I think the way to attack Java and C# is "OCaml scales up better, has
higher performance, and is open source."

A pitfall: INRIA does not exactly have the open source 'Bazaar'
mentality.  They are a Cathederal.  Us more business-oriented guys are
going to have to organize the bazaar, and make it INRIA-compatible.
Python does have an advantage in this respect: its author is a pure open
source advocate.  The modern Python license is pretty much a BSD
license.  http://www.python.org/psf/license.html
There is a stringent, but public, process for getting improvements into
Python.  I think Python's 'bazaar' of language development has
contributed to its success to date, and will continue to be an advantage
in the marketplace.

Another pitfall: C# is an ISO standard now.  The language itself, and
many libraries associated with it, are no longer controlled by
Microsoft.  Microsoft applies its leverage through non-ISO .NET
libraries.  In practice, C# is Microsoft-centric.  In theory, C# could
break free of that.  Maybe this is splitting hairs, but "open source
standards" is really more of an attack on Java than on C#.  In fact, I
don't see why one would prefer INRIA to the ISO, if one were greatly
worried about standards.  Corporations are indeed greatly worried about
standards, so I wouldn't call this a trivial issue.

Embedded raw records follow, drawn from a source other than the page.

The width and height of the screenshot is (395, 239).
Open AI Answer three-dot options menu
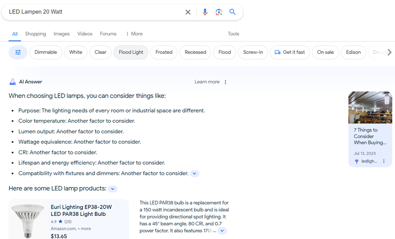[x=226, y=82]
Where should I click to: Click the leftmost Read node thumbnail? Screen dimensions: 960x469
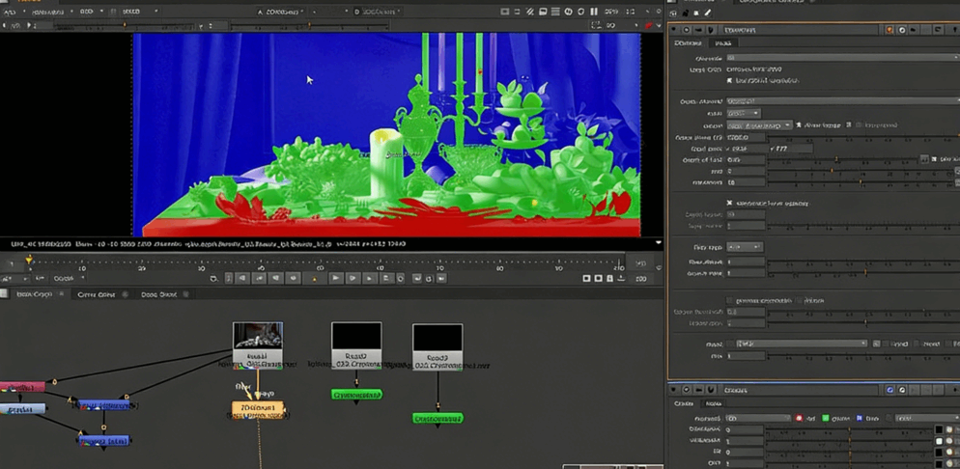pyautogui.click(x=258, y=336)
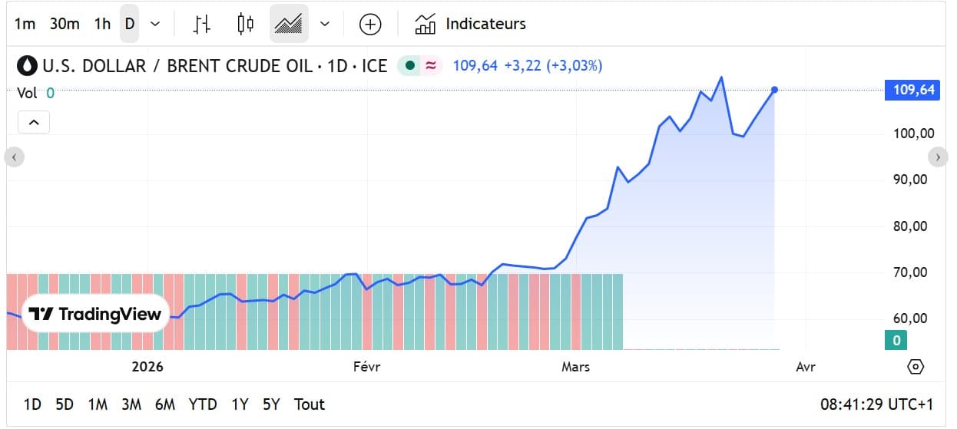Open the Indicateurs panel
The height and width of the screenshot is (429, 957).
pos(470,24)
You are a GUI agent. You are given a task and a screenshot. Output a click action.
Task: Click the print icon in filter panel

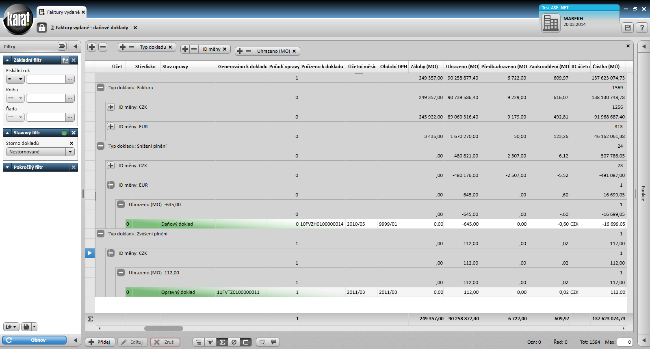pyautogui.click(x=26, y=327)
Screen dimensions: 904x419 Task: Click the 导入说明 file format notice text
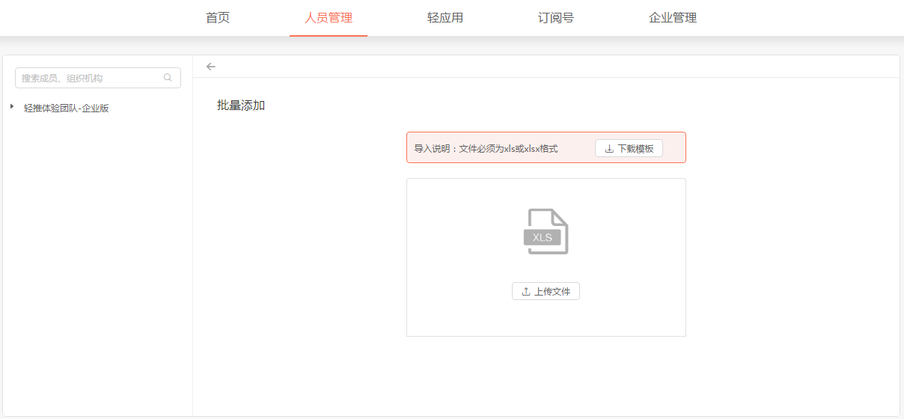(486, 149)
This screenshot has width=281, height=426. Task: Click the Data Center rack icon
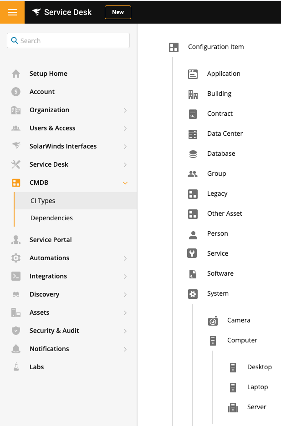point(193,134)
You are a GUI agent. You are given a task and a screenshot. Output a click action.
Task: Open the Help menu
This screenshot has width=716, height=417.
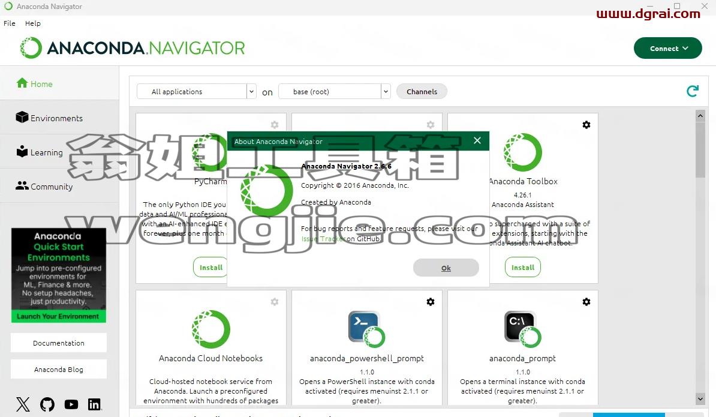point(33,23)
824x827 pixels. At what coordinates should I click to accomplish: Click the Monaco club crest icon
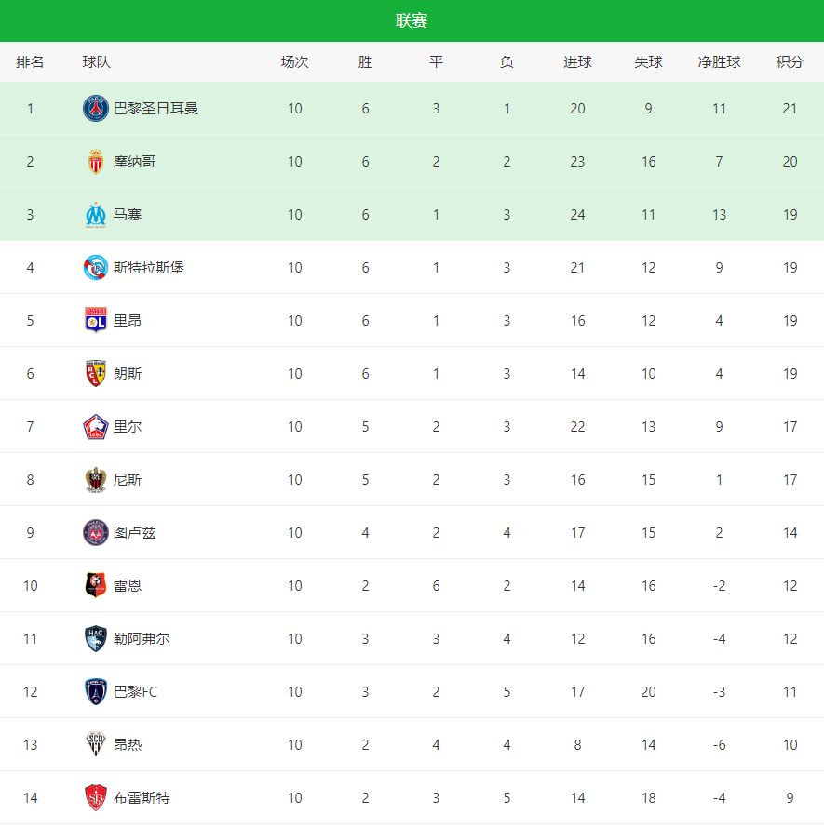point(96,162)
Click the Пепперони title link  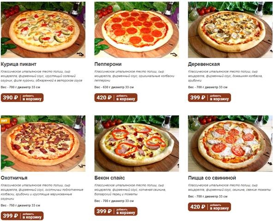108,64
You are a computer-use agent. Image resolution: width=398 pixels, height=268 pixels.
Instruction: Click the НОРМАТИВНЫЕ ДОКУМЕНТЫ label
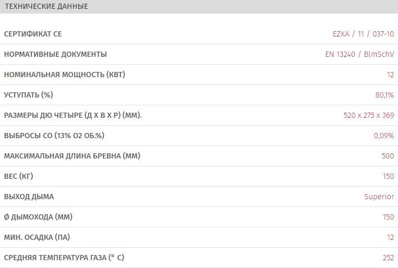[x=55, y=54]
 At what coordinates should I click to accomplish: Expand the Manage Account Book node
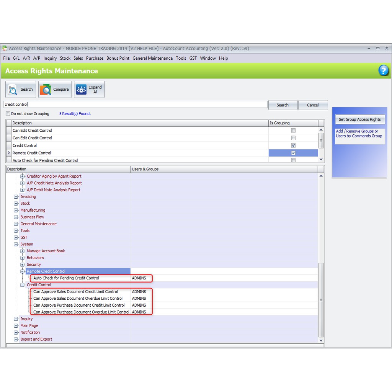[x=23, y=251]
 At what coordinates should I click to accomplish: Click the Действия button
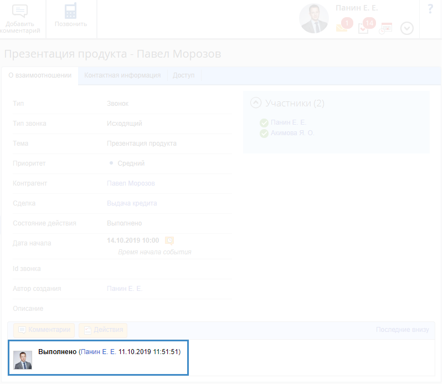pyautogui.click(x=103, y=330)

I don't know to what degree INRIA can be coached, cajoled, or
conditioned to see OCaml as other than a research project.  It is a
question that, compared to Python's ongoing development, does pose
significant strategic risk.


Cheers,                         www.indiegamedesign.com
Brandon Van Every               Seattle, WA

20% of the world is real.
80% is gobbledygook we make up inside our own heads.